**EXERCISE:**
Copy the lines verbatim, starting at the line containing "Add a new tab with the plus icon" and ending at the line containing "Image resolution: width=478", with both of those lines included. Leave the pictures out of your answer.

**EXTRACTED RECORDS:**
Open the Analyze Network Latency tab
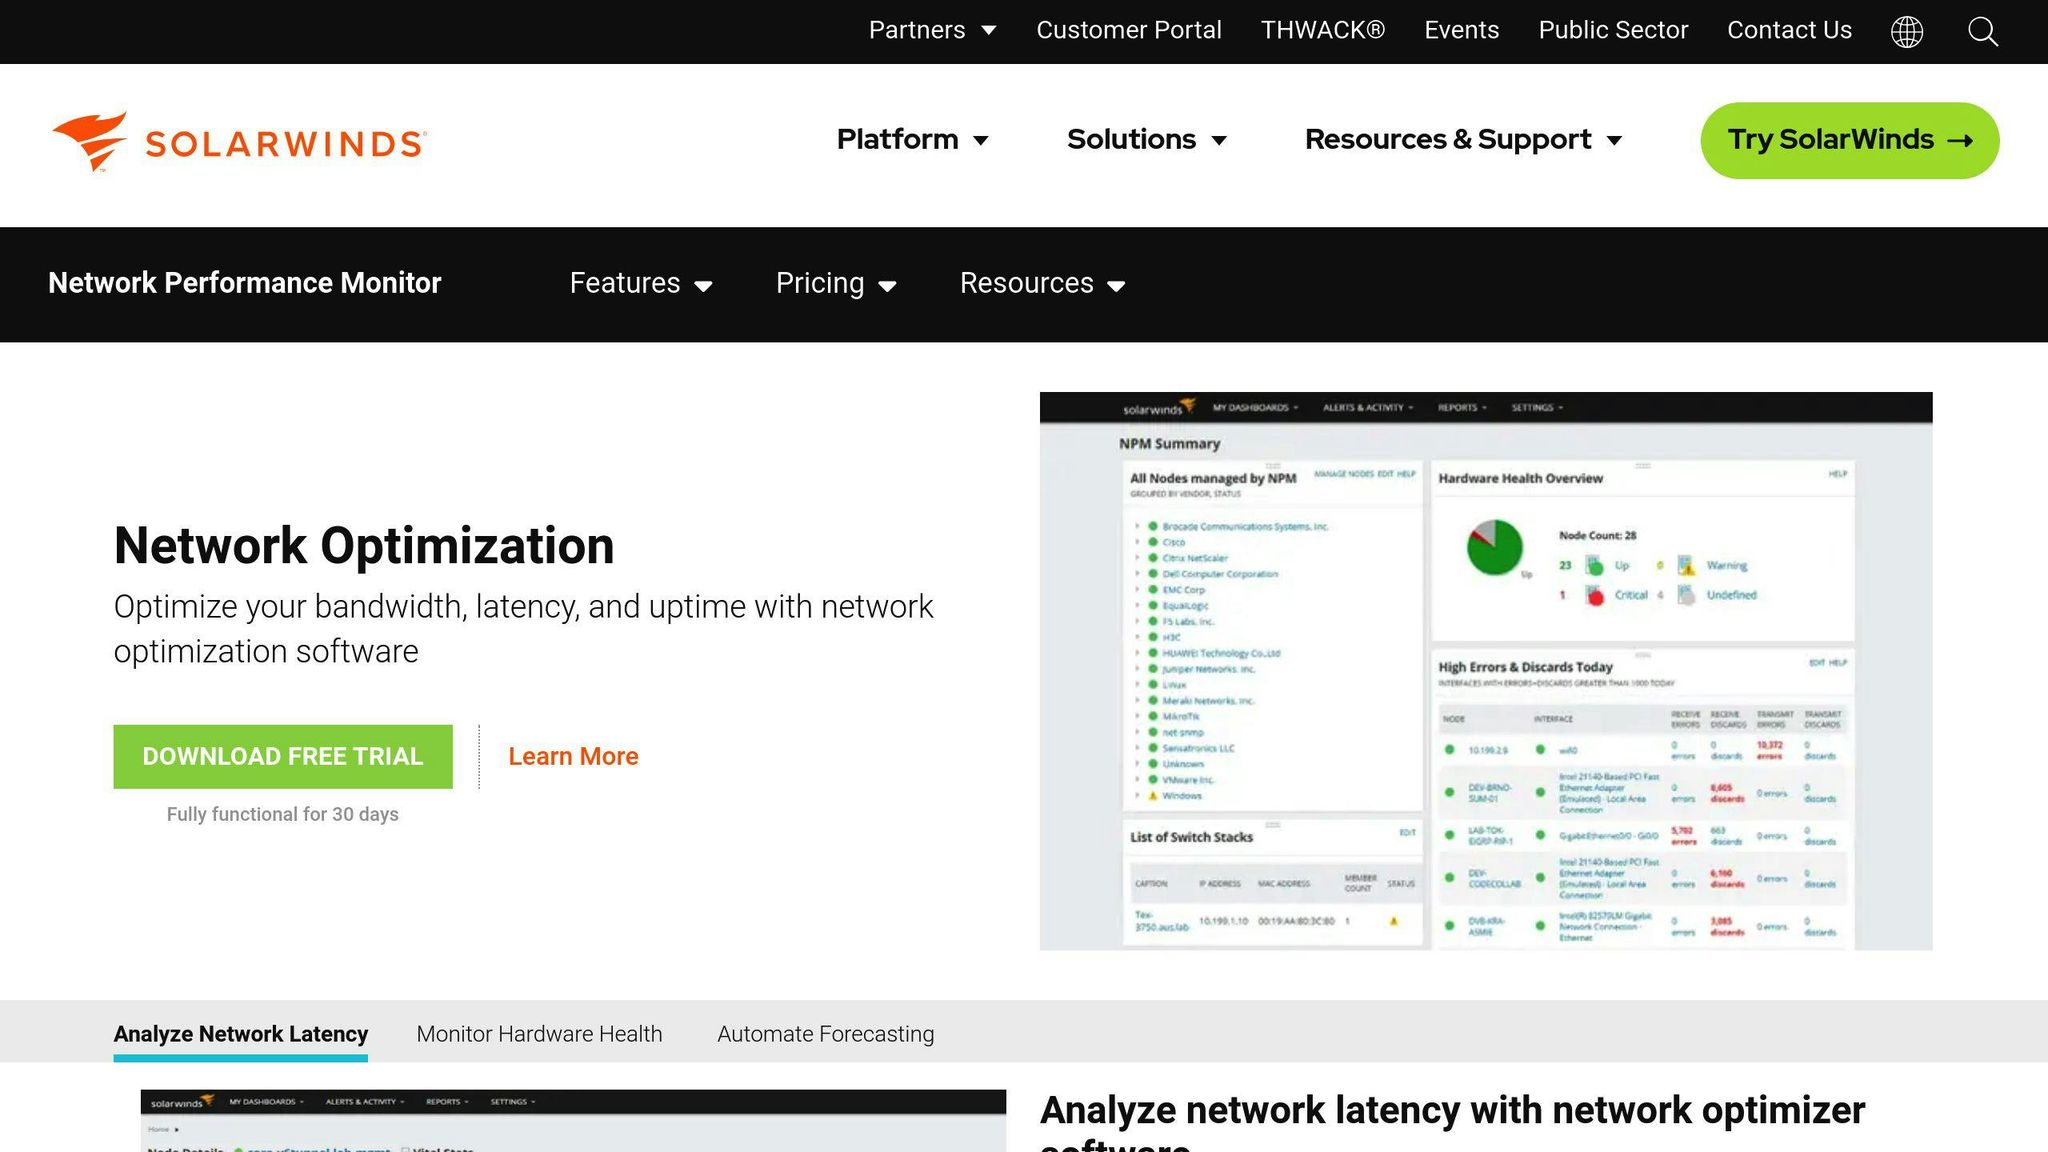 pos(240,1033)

==

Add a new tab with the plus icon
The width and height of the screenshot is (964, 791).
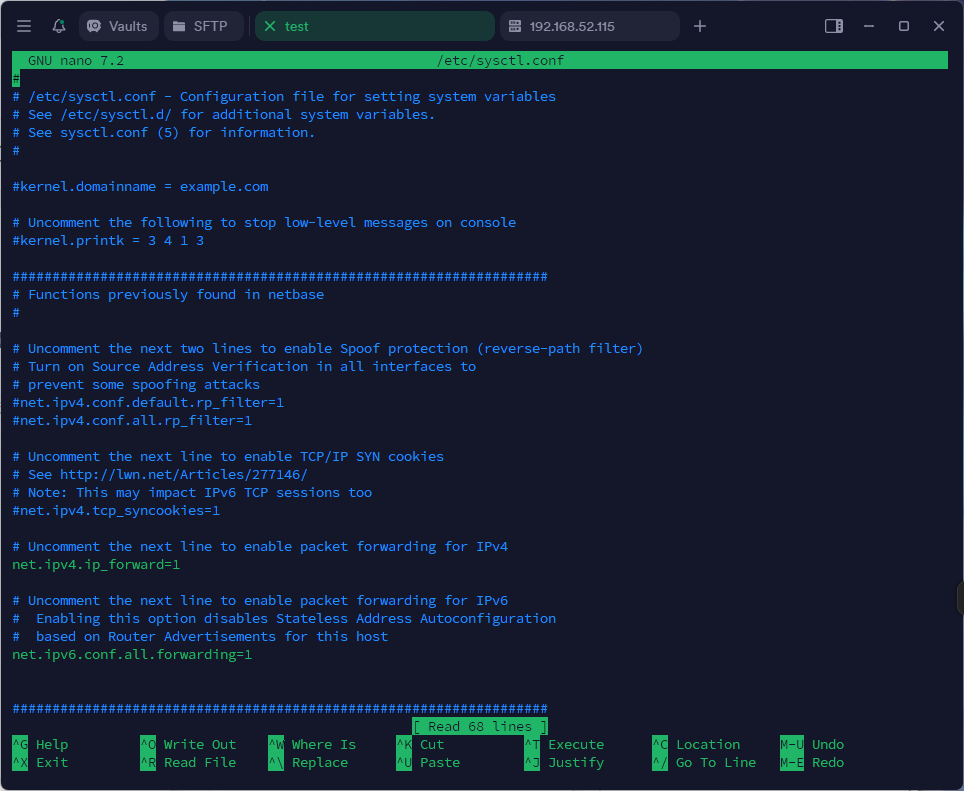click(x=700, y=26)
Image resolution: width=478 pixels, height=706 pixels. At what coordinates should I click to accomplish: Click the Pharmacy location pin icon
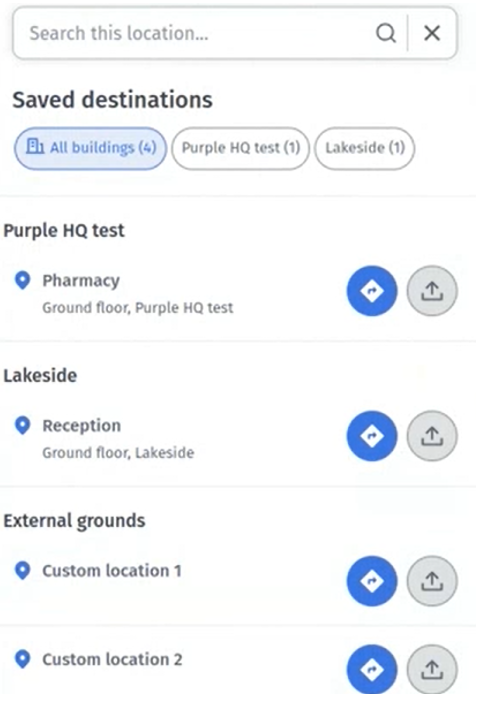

**ANSWER FOR THE TASK:**
Add a new tab with the plus icon
The width and height of the screenshot is (964, 791).
click(x=700, y=26)
Image resolution: width=478 pixels, height=706 pixels. At what coordinates should I click to accomplish: Click the Pharmacy location pin icon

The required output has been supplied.